**FONTE:**
Matteo SIMONE
Sto continuando ad approfondire il mondo degli ultrarunner fatto di fatica e soddisfazioni, programmi, obiettivi, percorsi, viaggi interiori.
Sto continuando l'approfondimento sia in modo diretto,
partecipando ad alcune gare, sia attraverso interviste, racconti e
testimonianze da parte di atleti di queste discipline di sport di endurance e
di ricerca personale.
Il fantastico mondo degli ultrarunner,
persone che non si stressano ma partecipano e arrivano silenziosamente al
traguardo incontrando tanta gente lungo i loro viaggi, i circuiti da ripetere
tante volte; sempre in cerca di podi ma non solo, a volte basta anche una
medaglia, un attestato, a volte meglio di tutto sono le parole di stima e
rispetto che si portano a casa perché ognuno fa il suo, quello che può fare con
le proprie possibilità e modalità, un mondo di persone bizzarre, straordinarie
e sorprendenti sempre pronte a evidenziare il meglio degli altri senza giudizi,
a consigliare, a suggerire.

**ESERCIZIO:**
Ricopia per intero, senza alcuna modifica, il testo sugli ultrarunner riportato sopra.

**DATI ESTRATTI:**
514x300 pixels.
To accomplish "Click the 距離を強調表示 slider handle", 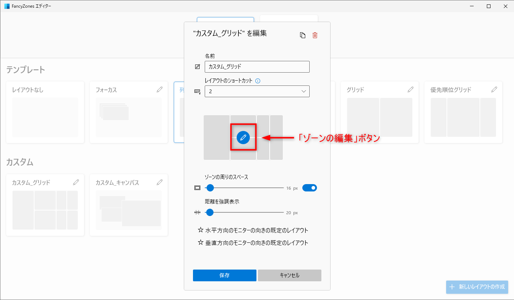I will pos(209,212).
...
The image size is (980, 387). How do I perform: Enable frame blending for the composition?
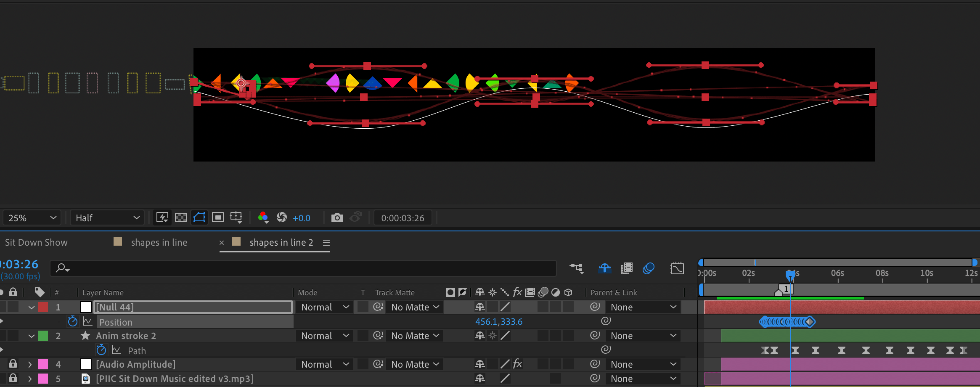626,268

**ESERCIZIO SVOLTO:**
Matteo SIMONE
Sto continuando ad approfondire il mondo degli ultrarunner fatto di fatica e soddisfazioni, programmi, obiettivi, percorsi, viaggi interiori.
Sto continuando l'approfondimento sia in modo diretto,
partecipando ad alcune gare, sia attraverso interviste, racconti e
testimonianze da parte di atleti di queste discipline di sport di endurance e
di ricerca personale.
Il fantastico mondo degli ultrarunner,
persone che non si stressano ma partecipano e arrivano silenziosamente al
traguardo incontrando tanta gente lungo i loro viaggi, i circuiti da ripetere
tante volte; sempre in cerca di podi ma non solo, a volte basta anche una
medaglia, un attestato, a volte meglio di tutto sono le parole di stima e
rispetto che si portano a casa perché ognuno fa il suo, quello che può fare con
le proprie possibilità e modalità, un mondo di persone bizzarre, straordinarie
e sorprendenti sempre pronte a evidenziare il meglio degli altri senza giudizi,
a consigliare, a suggerire.